3 Min Read
NEW YORK (Reuters) - Canadian dairy products maker Saputo Inc (SAP.TO) and U.S.-based Michael Foods are competing to buy Dean Foods Co's (DF.N) Morningstar dairy division, people familiar with the matter said, in a deal that could fetch between $1 billion and $1.5 billion.
Saputo and Michael Foods have emerged as frontrunners in the auction as the process reaches a final stage, prevailing over other bidders including Mexican dairy company Grupo Lala and private equity firm Apollo Global Management LLC (APO.N), three people said on Thursday.
Dean Foods, the largest U.S. dairy company, has received final bids for the Morningstar unit and aims to announce a deal in the next few weeks, the people said, asking not to be named because the matter is not public.

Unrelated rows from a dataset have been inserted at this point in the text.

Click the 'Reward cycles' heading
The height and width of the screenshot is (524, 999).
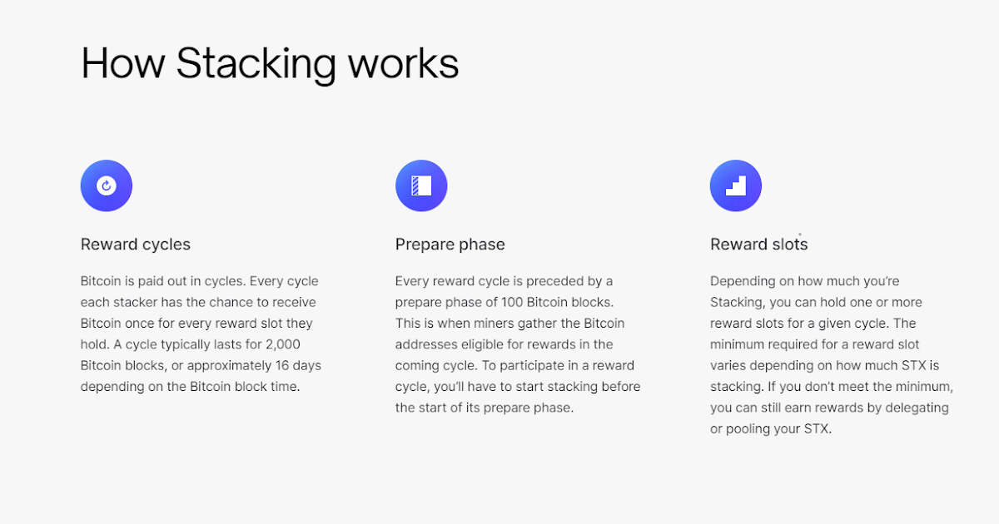tap(136, 245)
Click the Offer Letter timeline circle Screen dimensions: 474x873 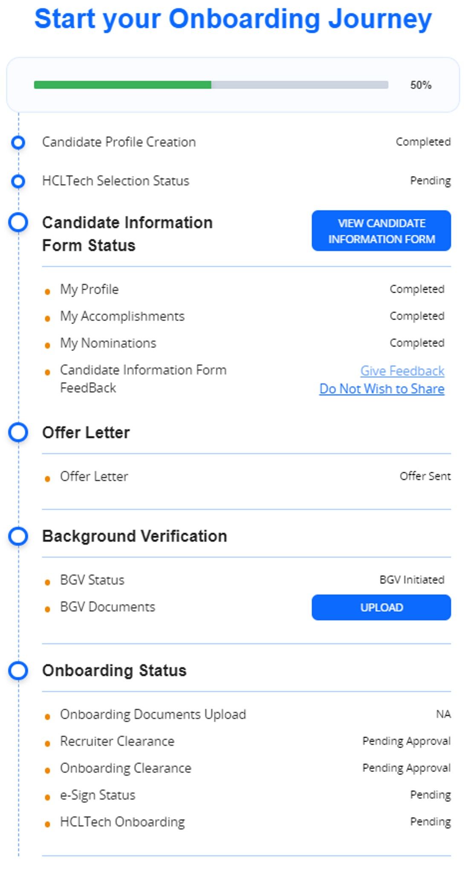coord(18,432)
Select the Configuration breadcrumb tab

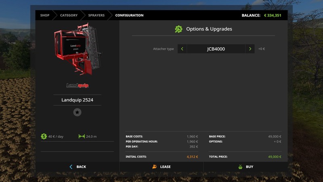click(x=129, y=15)
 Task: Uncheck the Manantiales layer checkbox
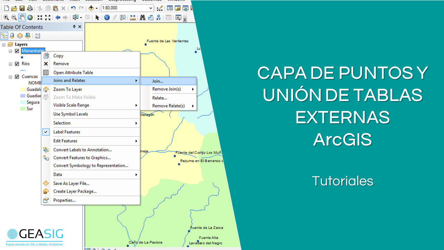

Morningstar makes creams, coffee creamers and other dairy products mostly under private label or store brands, and also sells Friendship cottage cheese.
Montreal, Quebec-based Saputo, which has a market value of around $9 billion, was founded as a cheese store in 1954 by Italian immigrant Giuseppe Saputo, and now ranks as one of the world's largest dairy companies selling cheese, baked goods and milk.
Michael Foods is owned by GS Capital Partners, the private equity arm of Goldman Sachs Group (GS.N), and sells egg and dairy products, refrigerated grocery and potato products.
Dean Foods and Apollo declined to comment. Representatives for Saputo, Michael Foods and Grupo Lala did not immediately respond to requests for comment.
In September, Dean Foods confirmed a Reuters report that it was seeking a buyer for Morningstar, a move that could presage a breakup of the largest dairy company in the United States.
The Dallas, Texas-based company also spun off its WhiteWave unit in an initial public offering last month. The spinoff of WhiteWave Foods Co WWAV.N, which makes Horizon Organic milk and Silk soy milk, and a sale of Morningstar would leave Dean with its Fresh Dairy Direct business, which sells milk under regional and local brands.
Morningstar had net sales of $1.3 billion in 2011 or 10 percent of Dean's overall sales of $13.1 billion.
Fresh Dairy Direct is Dean's largest business, with annual sales of $9.6 billion, but it is the most challenged, since selling milk is a low-margin business.
Dean's costs are dependent on a range of volatile commodities from fuel to dairy and passing on those costs to consumers is not easy, since there is little brand loyalty and consumers often choose the cheapest brand.